Parler avec aplomb de ce qu’on ne connaît pas est la manifestation d’un biais cognitif identifié depuis fort longtemps (Aristote l’évoque à sa façon) et qui fut étudié empiriquement en 1999 par deux psychologues américains, David Dunning et Justin Kruger. L’effet Dunning-Kruger, aussi appelé « effet de surconfiance », s’articule en un double paradoxe : d’une part, pour mesurer son incompétence, il faut être… compétent ! D’autre part, l’ignorance rend plus sûr de soi que la connaissance. Ce n’est en effet qu’en creusant une question, en s’informant, en enquêtant sur elle, qu’on la découvre plus complexe qu’on ne l’eût soupçonné. On perd alors son assurance, pour la regagner peu à peu à mesure que l’on devient compétent – mais teinté de prudence, désormais.

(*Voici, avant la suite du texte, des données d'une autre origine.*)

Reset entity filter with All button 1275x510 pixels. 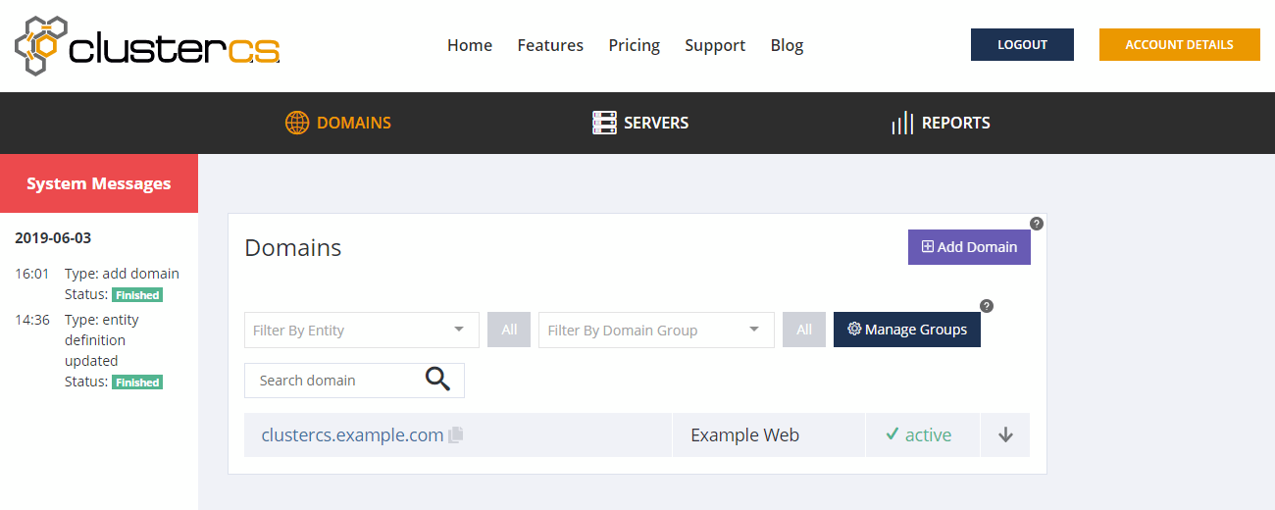(509, 330)
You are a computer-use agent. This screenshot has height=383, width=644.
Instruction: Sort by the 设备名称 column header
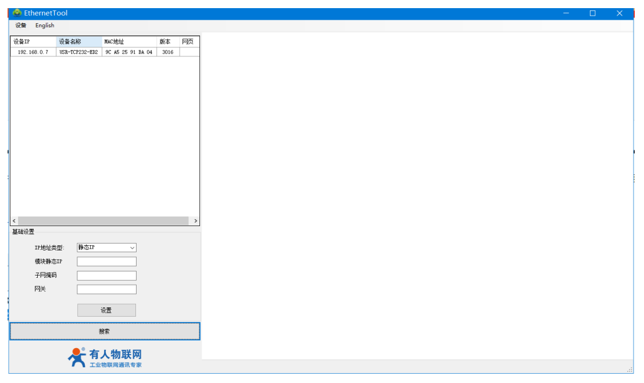79,42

UNE FORME DE DOUTE UNIVERSEL ÉTEND SON INFLUENCE SUR TOUS LES ASPECTS DE LA VIE DES IDÉES, DONNANT PARFOIS L’IMPRESSION QU’ELLE SE DÉSINTÉGRE.

Cet effet Dunning-Kruger est manifestement dopé par les technologies numériques. Il l’est aussi par le climat dans lequel vivent aujourd’hui les idées, dont Bernard Williams donne une analyse pertinente dans Vérité et véracité. Essai de généalogie (Éd. Gallimard, 2006). Le philosophe britannique y observe dans les sociétés postmodernes telles que la nôtre deux courants de pensée à la fois contradictoires et associés. D’un côté, un attachement intense à la véracité : en témoigne le souci de ne pas se laisser tromper, la détermination à crever les apparences pour détecter d’éventuelles motivations cachées derrière les discours officiels. Et, à côté de ce refus – parfaitement légitime – d’être dupe, une défiance tout aussi grande à l’égard de la vérité elle-même : celle-ci existe-t-elle vraiment ? Si oui, comment serait-elle être autre que relative, subjective, temporaire, locale, instrumentalisée, culturelle, corporatiste, contextuelle, factice ?

Curieusement, note Bernard Williams, ces deux attitudes opposées – désir de véracité, contestation de l’idée même de vérité –, qui devraient en toute logique s’exclure mutuellement, se révèlent en pratique tout à fait compatibles. Elles sont même mécaniquement liées : le désir de véracité enclenche au sein de la société un processus critique généralisé, lequel fait douter que peuvent exister, sinon des vérités accessibles, du moins des contre-vérités démontrées.

Si l’exigence de véracité et le déni de vérité marchent main dans la main, ce pas de deux ne va pas sans dommage. Dès lors que vous niez l’existence de la vérité, au service de quelle cause mettez-vous votre désir de véracité ? Pour le dire autrement, en cherchant à percer la façade trompeuse des apparences, à quelle vérité entendez-vous être fidèle ? Au-delà du paradoxe intellectuel qu’elle constitue, la dynamique décrite par Bernard Williams entraîne au sein de la cité des effets bien concrets. Par elle s’explique en partie l’affaiblissement du crédit accordé à la parole des scientifiques, en même temps que la suspicion généralisée à l’endroit de toute forme d’expression institutionnelle depuis quelques décennies. Se portant sur des cibles elles-mêmes imparfaites et faillibles, donc critiquables par nature, ce doute universel étend aisément son influence sur tous les aspects de la vie des idées, qui donne parfois l’impression de se désintégrer. En conséquence, même s’il se sait notoirement incompétent, chacun se sent désormais fondé à se dire compétent – « à sa façon ».